Arrrgghhh…. My Linens Don’t Match

This is the time of the year when I want everything just so and in the picture-perfect way.  Organized bedding to me means you are organized, you are a success.  My mother taught me to make my bed daily so when I watch Dateline or other crime shows and the victims’ bedrooms and bed-sheets are always in a disarray, I’m horrified at how their room looks.  I work daily to dispel this myth.  However, when you have kids, this, often, is not the case.  There is a Hot Wheels car here, a Barbie or single sock there.  And Lord forbid I now have to come to terms that this Barbie Oven will be sitting in my living room which I once dreamed would look like a picture article from Real Simple, the magazine, that makes everything look ‘Real Simple’ and Really amazing.  This, again, is not the case.

Colosimo+Coverlet+Set[1]I loved to have nice linens and good bedding.  It meant to me success and order in my life.

And strive every day to make it that way.  While I’ve been out of work for almost 3 years, with contract assignments here and there, when I’m home I am pushing for order.  But once I’ve done a complete straighten and creating order for downstairs – I trek upstairs where I cringe when I walk in my master bed room, where again, I dreamt it would look like something from Architectural Digest but it doesn’t.  Having nice linens and good bedding was my thing. And bedding that co-exists with my comforter and chaise lounge and floor rug has always been my THING and when it doesn’t I throw my forehead onto any surface and cringe at the horror.  Again, it’s my thing.  My husband once asked me when we were dating what is it that you like.  I said non-chain food and nice linen. It’s that simple.

Well when you get married… sometimes your husband has his own habits that don’t coincide with yours… and no matter how many times I put all the same pillow cases on all the pillows, my husband magically manages to find a pillow case from another set and demand that it goes on his pillow.  WHY??!!!
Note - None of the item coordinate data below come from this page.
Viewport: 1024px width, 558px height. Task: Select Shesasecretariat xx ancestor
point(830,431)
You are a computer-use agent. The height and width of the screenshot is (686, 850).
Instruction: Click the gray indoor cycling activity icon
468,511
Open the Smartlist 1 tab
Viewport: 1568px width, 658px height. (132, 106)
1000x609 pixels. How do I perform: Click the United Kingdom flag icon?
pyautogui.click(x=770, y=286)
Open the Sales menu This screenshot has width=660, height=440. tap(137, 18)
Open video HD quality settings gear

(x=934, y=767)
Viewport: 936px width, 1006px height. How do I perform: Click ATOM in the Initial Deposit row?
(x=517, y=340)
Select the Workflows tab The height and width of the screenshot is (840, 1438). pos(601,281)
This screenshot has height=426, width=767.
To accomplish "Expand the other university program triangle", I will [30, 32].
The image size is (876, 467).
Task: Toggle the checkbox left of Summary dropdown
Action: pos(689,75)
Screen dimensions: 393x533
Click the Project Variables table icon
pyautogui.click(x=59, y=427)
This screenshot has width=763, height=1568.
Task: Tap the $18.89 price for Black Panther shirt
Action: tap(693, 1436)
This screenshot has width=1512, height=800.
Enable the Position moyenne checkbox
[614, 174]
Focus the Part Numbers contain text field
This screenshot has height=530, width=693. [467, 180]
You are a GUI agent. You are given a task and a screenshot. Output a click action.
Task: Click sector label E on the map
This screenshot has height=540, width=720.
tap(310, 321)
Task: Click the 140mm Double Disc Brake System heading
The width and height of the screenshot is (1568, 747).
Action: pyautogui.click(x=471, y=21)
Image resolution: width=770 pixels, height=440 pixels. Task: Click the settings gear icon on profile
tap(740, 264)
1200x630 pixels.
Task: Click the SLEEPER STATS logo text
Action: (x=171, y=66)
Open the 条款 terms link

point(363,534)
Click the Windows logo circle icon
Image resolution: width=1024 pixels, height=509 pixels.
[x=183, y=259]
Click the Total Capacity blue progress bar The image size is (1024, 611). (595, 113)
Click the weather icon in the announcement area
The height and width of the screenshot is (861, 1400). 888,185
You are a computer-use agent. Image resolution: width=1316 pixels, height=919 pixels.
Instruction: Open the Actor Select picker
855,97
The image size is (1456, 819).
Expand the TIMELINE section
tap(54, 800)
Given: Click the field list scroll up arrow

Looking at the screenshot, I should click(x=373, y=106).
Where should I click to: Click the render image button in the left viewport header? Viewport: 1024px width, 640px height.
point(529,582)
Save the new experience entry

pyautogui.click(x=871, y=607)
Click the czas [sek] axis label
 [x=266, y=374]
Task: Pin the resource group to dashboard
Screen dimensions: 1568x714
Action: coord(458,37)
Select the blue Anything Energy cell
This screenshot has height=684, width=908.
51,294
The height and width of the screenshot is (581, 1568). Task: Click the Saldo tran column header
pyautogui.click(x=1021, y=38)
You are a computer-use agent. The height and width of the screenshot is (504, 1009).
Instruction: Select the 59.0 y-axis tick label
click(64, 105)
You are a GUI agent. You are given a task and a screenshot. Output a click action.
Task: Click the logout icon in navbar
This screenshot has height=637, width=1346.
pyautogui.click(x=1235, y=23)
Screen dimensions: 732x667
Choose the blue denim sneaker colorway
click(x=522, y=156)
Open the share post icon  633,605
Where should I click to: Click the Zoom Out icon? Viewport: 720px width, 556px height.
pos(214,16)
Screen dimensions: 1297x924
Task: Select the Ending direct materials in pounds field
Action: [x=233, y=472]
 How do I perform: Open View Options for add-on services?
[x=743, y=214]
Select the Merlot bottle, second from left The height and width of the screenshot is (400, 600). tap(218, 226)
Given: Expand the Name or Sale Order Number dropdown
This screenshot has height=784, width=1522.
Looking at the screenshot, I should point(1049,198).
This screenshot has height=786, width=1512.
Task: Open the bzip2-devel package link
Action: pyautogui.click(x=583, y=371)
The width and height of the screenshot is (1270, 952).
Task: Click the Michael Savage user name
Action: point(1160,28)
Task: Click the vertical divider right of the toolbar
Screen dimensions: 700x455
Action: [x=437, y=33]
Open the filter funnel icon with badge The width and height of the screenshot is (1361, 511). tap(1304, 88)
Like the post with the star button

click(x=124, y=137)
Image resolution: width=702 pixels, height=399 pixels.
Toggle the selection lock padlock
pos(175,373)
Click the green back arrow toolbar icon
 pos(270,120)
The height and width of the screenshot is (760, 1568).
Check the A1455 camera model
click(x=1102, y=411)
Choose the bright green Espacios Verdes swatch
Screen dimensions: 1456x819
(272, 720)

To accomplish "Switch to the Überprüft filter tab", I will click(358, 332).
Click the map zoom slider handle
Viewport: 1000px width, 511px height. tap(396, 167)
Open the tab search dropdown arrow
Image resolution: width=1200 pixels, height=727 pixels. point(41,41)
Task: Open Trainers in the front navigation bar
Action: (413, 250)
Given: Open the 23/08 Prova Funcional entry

Then he removes all my throw and show pillows nightly and I reapply them every morning when I make the bed… He doesn’t like to sleep under the covers so he’s added a blanket that he prefers to my comforter/sham set that does not match at all.  Often a semi cotton or flannel throw that makes me turn my nose up even more.

I say all of that to say it makes me feel like a failure, because it was something that really really mattered to me.  However, in the big scheme of things, my new attitude with Kids and a Husband, I had to establish that the sheets not matching does not mean my life is falling apart or that I’ve somehow failed, but that I will have to creatively figure out a way to hide his hideous pillow behind my arrangement and picturesque-ly place his “blanket” on his side of the bed to incorporate it into my vision.

For all of the kids toys and other out of place items I have an array of baskets that are throughout every room in the house so that everything that doesn’t have a home can be placed there.

As I tell my family daily–and something I learned from a former co-worker–I want the house to look presentable when we leave in case I get hit by a bus.

What is something you’ve learned to accept that isn’t necessarily how you’d like it?